The atmosphere’s ability to trap heat is the reason Earth is habitable. By cloaking the Earth, greenhouse gases prevent the release of longwave radiation (sensible as heat) and allow for stable temperatures. However, the human injection of greenhouse gases, most notably carbon dioxide, has turned this benefit into a detriment. By increasing the concentration of greenhouse gases, air temperatures, especially nighttime lows, are elevating.

Humans will decide how high temperatures rise. The Paris Agreement sought to keep warming below 2 degrees Celsius, compared to preindustrial levels. Due to the high urbanization of Rhode Island, the state may be particularly sensitive to rising temperatures. The Urban Heat Island Effect, a result of non-reflective surfaces like asphalt trapping heat, will increase the frequency of heatwaves--a known public health risk. Potential damage to roads and rails, water and waste-water systems, grid infrastructure, and power plants increases with higher temperatures.   

Warming water temperatures have been observed in Narragansett Bay. As temperatures rise, changes in productivity and ecosystem dynamics are expected, which may damage phytoplankton populations, reduce the abundance of seafloor organisms, and affect other linkages throughout the ecosystem.

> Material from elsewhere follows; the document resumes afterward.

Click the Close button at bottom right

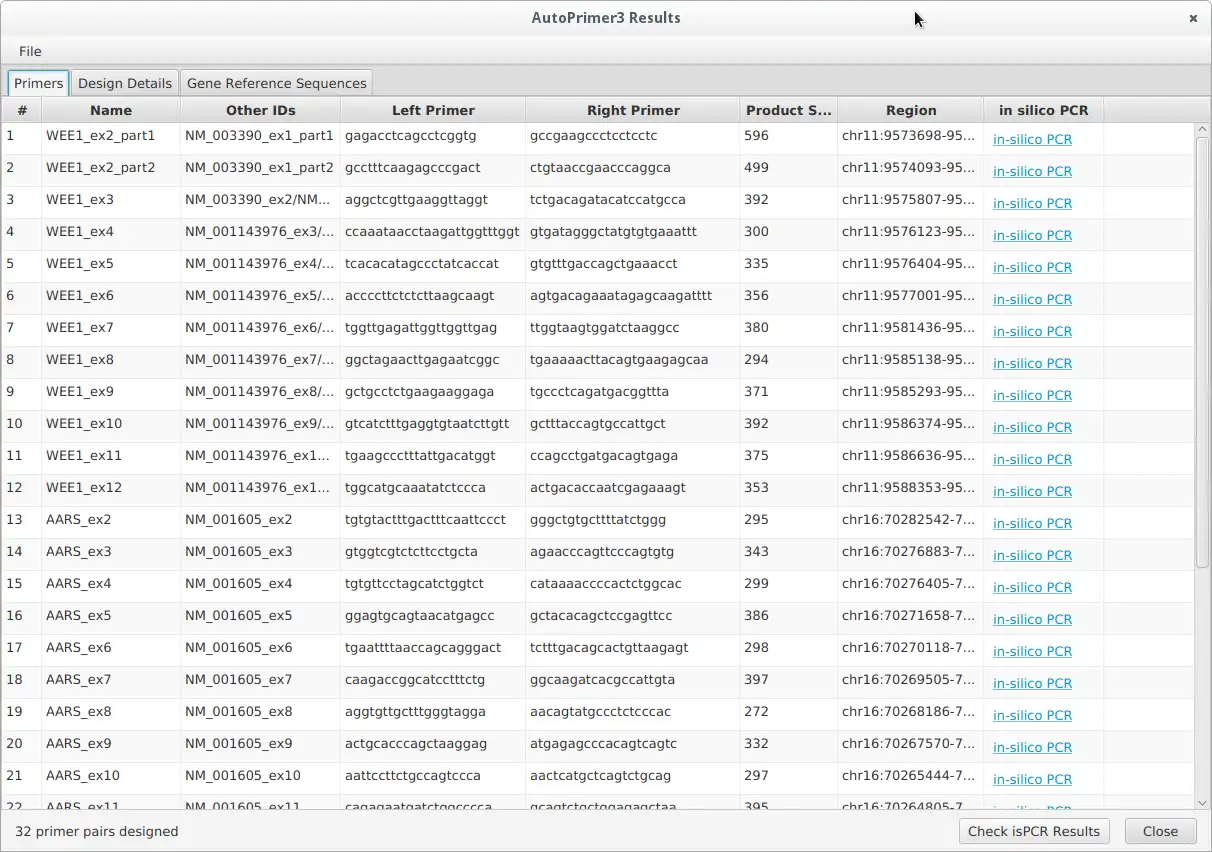tap(1160, 831)
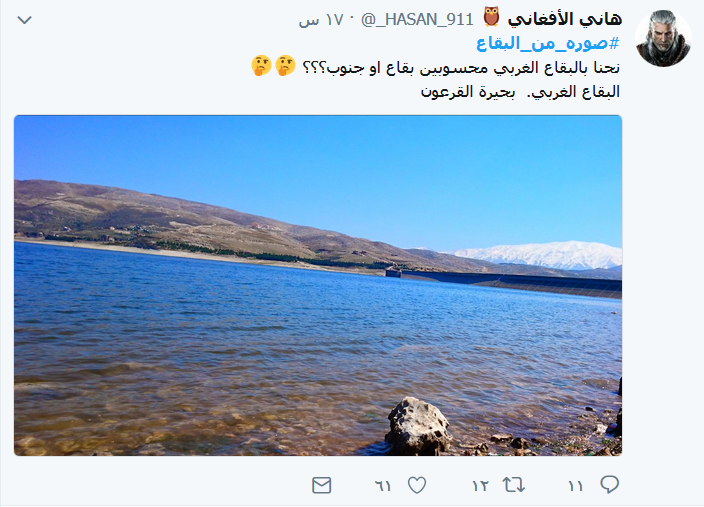Like the tweet with the heart icon
The width and height of the screenshot is (704, 507).
click(x=417, y=485)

Fishery stocks are seeing increases in southern, warm-water fishes. Ocean acidification, caused by the dissolution of carbon dioxide into the oceans, is known to damage the exoskeletons of shellfish and other hard-bodied organisms.

Rhode Island’s average temperatures are rising both in winter and summer. Increasing temperatures threaten human health and are shifting or eliminating species ranges and threatening biodiversity. Since the relatively cold winters in the 1960s, the annual mean winter water temperature of Narragansett Bay has increased by 2 ° C (2.9 - 3.6 degrees fahrenheit) and the annual water temperature has increased by 1° C. Air temperatures have risen 3 degrees fahrenheit.